At the molecular level, particles of solids tend to be definite in their arrangement and close in proximity, part of what makes a solid “solid,” in the everyday meaning of that term, is the fact that its constituent parts are basically immovable. Liquid molecules, too, are close but random in arrangement. Gas molecules, are random in arrangement, but are usually more widely spaced than liquid molecules. Solid particles are slow moving, and have a strong attraction to one another, whereas gas particles are fast-moving, and have little or no attraction. Given these interesting characteristics of gases, it follows that a unique set of rules collectively known as the “gas laws” are needed to describe and predict their actions. Most of the gas laws were obtained during the eighteenth and nineteenth centuries by scientists whose work is honored by the association of their names with the laws they discovered.
These men included many English, French, and Italian scientists.For fizzy drinks like soda, the active ingredient is carbon dioxide. This colorless, tasteless gas is naturally present in the atmosphere in small amounts and plays a critical part in regulating temperatures. It is one of the greenhouse gases that absorbs infrared radiation from the sun, which helps control the amount of heat that reaches the surface of the Earth. Humans, animals, and most bacteria exhale carbon dioxide, and plants absorb it and use it to build sugars in photosynthesis in a constant churn known as the carbon cycle.
The idea of carbonation isn’t new. Beer has been around nearly as long as humans have, and this process produces carbon dioxide that gives beer its foamy head. However, this process was not applied to non-brewed drinks until the 18th century. English chemist Joseph Priestley, the discoverer of oxygen, connected a bottle of water to a keg of brewing beer and noticed that some of the gas produced by the process dissolved into the water and was released when he opened the bottle. Carbon dioxide had not been identified at the time, so he called it fixed air. Priestley suggested that water fixed air did not go sour like other water and that it might have medicinal uses. The basic process is forcing carbon dioxide to dissolve in water.

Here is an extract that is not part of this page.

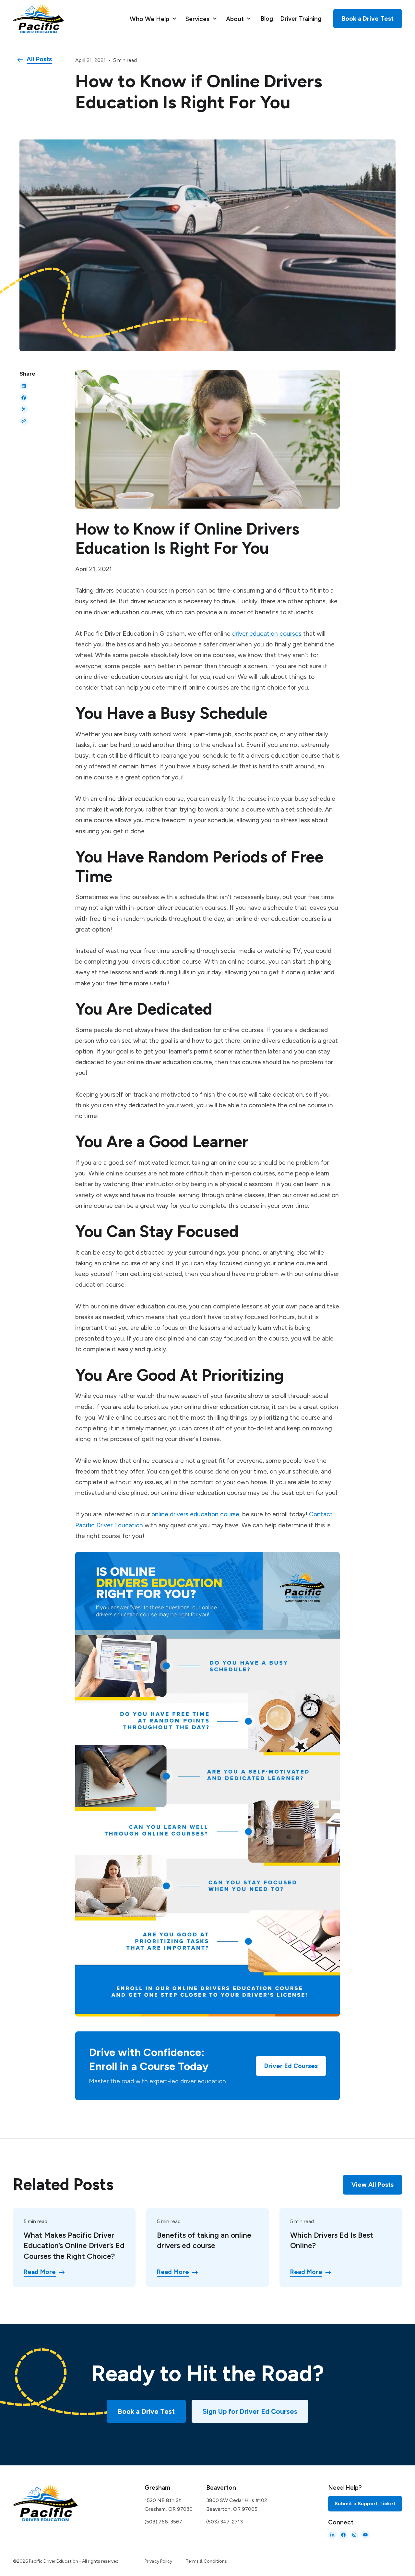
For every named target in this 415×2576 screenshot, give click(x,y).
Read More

This needs two things: low temperature and pressure. Carbon dioxide dissolves much better in cold water than hot. At a temperature of about 45°F that most soda makers recommend, 2.2 pints of water can absorb about 0.
1 ounces of carbon dioxide. At a typical room temperature of 60°F, that falls to just over 0.07 ounces.
Pressure is the other factor. The higher the pressure of the carbon dioxide gas, the more quickly and completely it will dissolve into the water. So, to carbonate water, you chill it and then apply high-pressure carbon dioxide.In conclusion, carbon dioxide is the main ingredient in which makes soda carbonated. The carbon dioxide under thousands of pounds of pressure makes the soda fizz and pop when you open the can. There are a few additives in certain soda’s which also, lead to carbonation but it is mainly carbon dioxide.